WDC, like the 2-slit experiment on which it is based, concerns the path of a single particle. Both 2-slit and delayed choice, then, deal with particle-like properties of the interference pattern.
When we speak of future events meeting present events, we want to stay in the domain of wave-like properties, where the interference patterns (and therefore particle superpositions) are preserved in a 2-point n-dimensional relation. In my model (my "time barrier" paper, eqn 5*) partial order in the moment (the least-time state) is represented by the asymmetry of gravitating bodies -- i.e., the projected area around each point, based on the difference in escape velocities, differs by a slight but nonzero amount. Because escape velocities carry unique values in the gravity field and continuously change with the spacetime field, the field interference patterns maintain continuously changing superposition in a combined field on orthogonal axes.
In general relativity, the state of the spacetime field determines the strength of gravity ("space tells matter how to move"), while matter is at relative rest in the field ("matter tells space how to bend").

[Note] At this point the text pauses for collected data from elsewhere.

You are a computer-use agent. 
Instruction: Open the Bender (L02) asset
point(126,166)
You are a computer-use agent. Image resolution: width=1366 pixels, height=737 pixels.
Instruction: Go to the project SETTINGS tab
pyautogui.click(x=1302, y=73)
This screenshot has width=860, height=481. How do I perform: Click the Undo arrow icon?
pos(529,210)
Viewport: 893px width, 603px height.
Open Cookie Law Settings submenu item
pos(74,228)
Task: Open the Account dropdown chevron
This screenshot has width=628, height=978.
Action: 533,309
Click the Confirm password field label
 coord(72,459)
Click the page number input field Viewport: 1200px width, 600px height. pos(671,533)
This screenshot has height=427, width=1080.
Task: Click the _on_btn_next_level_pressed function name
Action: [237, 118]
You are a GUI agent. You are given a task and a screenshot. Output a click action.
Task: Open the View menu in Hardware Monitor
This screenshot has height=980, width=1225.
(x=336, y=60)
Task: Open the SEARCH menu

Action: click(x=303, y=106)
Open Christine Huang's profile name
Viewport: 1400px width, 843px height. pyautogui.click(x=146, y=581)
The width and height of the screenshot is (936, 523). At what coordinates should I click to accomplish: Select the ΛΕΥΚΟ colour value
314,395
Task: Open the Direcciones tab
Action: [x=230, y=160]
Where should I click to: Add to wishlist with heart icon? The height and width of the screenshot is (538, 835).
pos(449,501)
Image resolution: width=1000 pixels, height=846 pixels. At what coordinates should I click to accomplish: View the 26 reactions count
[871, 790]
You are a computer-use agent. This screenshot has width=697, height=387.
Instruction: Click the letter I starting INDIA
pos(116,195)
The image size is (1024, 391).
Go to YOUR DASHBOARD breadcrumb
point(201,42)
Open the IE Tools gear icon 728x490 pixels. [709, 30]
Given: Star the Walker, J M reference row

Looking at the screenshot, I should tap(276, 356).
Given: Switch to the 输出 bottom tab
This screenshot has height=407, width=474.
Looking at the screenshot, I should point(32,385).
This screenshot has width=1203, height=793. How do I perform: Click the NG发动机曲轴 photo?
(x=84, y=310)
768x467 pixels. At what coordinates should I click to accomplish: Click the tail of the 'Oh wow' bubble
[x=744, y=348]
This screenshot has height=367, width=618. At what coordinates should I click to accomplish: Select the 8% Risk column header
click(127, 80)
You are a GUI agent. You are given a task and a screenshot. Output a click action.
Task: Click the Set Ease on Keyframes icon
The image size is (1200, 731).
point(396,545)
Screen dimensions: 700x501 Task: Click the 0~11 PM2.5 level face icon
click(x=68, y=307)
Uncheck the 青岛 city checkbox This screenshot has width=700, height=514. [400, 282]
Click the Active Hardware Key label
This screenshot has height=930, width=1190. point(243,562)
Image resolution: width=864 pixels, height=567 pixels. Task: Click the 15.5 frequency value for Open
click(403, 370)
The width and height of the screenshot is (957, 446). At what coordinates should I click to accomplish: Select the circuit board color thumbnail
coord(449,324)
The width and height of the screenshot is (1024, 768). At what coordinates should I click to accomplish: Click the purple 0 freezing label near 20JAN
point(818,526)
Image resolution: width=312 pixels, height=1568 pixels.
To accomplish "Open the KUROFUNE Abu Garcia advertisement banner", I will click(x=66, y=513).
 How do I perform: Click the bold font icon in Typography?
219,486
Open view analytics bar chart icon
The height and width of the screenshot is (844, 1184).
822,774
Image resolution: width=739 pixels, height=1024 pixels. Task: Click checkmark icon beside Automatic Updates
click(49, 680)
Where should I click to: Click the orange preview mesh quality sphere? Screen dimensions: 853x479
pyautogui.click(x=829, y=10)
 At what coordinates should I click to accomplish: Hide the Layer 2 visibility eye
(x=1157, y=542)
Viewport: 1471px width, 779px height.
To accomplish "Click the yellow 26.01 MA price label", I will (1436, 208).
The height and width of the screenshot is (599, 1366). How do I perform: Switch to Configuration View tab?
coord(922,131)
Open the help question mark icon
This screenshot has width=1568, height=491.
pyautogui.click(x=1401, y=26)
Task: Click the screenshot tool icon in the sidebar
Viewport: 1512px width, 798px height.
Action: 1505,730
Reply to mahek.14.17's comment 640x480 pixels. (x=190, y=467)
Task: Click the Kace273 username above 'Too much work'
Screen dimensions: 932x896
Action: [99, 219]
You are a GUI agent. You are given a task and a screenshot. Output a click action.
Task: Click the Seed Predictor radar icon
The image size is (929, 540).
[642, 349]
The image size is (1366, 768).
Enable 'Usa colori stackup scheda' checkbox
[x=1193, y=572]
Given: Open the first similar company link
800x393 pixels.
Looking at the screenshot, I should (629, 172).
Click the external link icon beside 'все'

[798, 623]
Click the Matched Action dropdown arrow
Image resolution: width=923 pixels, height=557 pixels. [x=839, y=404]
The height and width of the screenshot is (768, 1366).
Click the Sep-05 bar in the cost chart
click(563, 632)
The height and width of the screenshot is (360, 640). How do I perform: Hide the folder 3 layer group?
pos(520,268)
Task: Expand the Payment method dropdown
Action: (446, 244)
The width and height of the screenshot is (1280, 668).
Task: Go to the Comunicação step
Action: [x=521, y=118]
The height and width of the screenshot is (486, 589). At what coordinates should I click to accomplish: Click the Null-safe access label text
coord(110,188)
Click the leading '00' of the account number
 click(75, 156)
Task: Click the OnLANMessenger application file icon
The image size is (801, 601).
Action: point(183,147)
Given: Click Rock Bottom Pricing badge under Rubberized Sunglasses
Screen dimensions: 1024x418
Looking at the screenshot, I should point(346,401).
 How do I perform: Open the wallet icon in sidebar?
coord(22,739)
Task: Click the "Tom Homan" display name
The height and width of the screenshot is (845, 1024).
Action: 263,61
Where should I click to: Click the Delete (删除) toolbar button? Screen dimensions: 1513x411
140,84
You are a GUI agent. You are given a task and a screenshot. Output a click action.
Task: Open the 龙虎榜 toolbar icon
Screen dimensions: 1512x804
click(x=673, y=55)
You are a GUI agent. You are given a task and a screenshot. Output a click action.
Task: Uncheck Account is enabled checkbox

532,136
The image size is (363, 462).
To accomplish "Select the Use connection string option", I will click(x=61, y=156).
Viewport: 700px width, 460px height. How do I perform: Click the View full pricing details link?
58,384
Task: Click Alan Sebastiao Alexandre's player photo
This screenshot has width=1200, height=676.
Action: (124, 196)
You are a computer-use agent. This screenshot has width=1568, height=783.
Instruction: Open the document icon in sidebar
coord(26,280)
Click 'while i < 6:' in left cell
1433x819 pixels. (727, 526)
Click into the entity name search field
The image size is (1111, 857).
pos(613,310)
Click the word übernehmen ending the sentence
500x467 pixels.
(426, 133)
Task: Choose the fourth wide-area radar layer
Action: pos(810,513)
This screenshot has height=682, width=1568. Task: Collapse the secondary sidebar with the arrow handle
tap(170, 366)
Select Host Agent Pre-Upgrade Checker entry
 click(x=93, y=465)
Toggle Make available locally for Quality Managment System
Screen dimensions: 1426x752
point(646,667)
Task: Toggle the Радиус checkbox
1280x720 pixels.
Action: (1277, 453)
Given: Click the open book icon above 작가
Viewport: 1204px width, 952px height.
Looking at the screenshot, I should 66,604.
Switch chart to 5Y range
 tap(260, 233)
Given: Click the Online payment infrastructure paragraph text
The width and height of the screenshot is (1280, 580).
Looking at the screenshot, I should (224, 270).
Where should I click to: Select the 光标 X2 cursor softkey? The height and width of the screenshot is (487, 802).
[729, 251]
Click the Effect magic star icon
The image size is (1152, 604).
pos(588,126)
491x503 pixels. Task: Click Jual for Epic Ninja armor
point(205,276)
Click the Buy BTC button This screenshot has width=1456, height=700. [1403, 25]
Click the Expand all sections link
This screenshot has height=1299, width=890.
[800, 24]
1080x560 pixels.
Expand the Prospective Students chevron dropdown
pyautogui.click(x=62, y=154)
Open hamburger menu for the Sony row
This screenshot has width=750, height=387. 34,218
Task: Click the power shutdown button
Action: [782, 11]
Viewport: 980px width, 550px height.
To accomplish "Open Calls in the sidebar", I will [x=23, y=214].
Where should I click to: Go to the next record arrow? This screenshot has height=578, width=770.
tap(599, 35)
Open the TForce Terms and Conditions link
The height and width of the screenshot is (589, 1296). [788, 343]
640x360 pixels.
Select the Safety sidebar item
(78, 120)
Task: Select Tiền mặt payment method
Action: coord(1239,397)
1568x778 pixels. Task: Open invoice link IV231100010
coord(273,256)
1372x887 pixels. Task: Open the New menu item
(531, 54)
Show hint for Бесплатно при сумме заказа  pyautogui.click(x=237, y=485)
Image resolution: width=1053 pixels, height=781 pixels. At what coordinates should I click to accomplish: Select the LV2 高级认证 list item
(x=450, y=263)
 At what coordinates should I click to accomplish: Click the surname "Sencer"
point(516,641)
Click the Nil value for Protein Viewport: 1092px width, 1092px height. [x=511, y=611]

In "The relativistic theory of the non-symmetric field" (The Meaning of Relativity, Appendix II, Princeton 1956) Einstein writes, "It does not seem reasonable to me to introduce into a continuum theory points (or lines, etc.) for which the field equations do not hold. Moreover, the introduction of singularities is equivalent to postulating boundary conditions (which are arbitrary from the point of view of the field equations) on 'surfaces' which closely surround the singularities. Without such a postulate the theory is much too vague." What I've done is to project on the Riemann surfaces closely surrounding the singularities (2-point boundary) a time-dependent area which I find does not commute between points, making the time metric n-dimension continuous.
This result suggests that the spacetime field and the gravity field are independent and orthogonal, though combined -- like the electric and magnetic fields.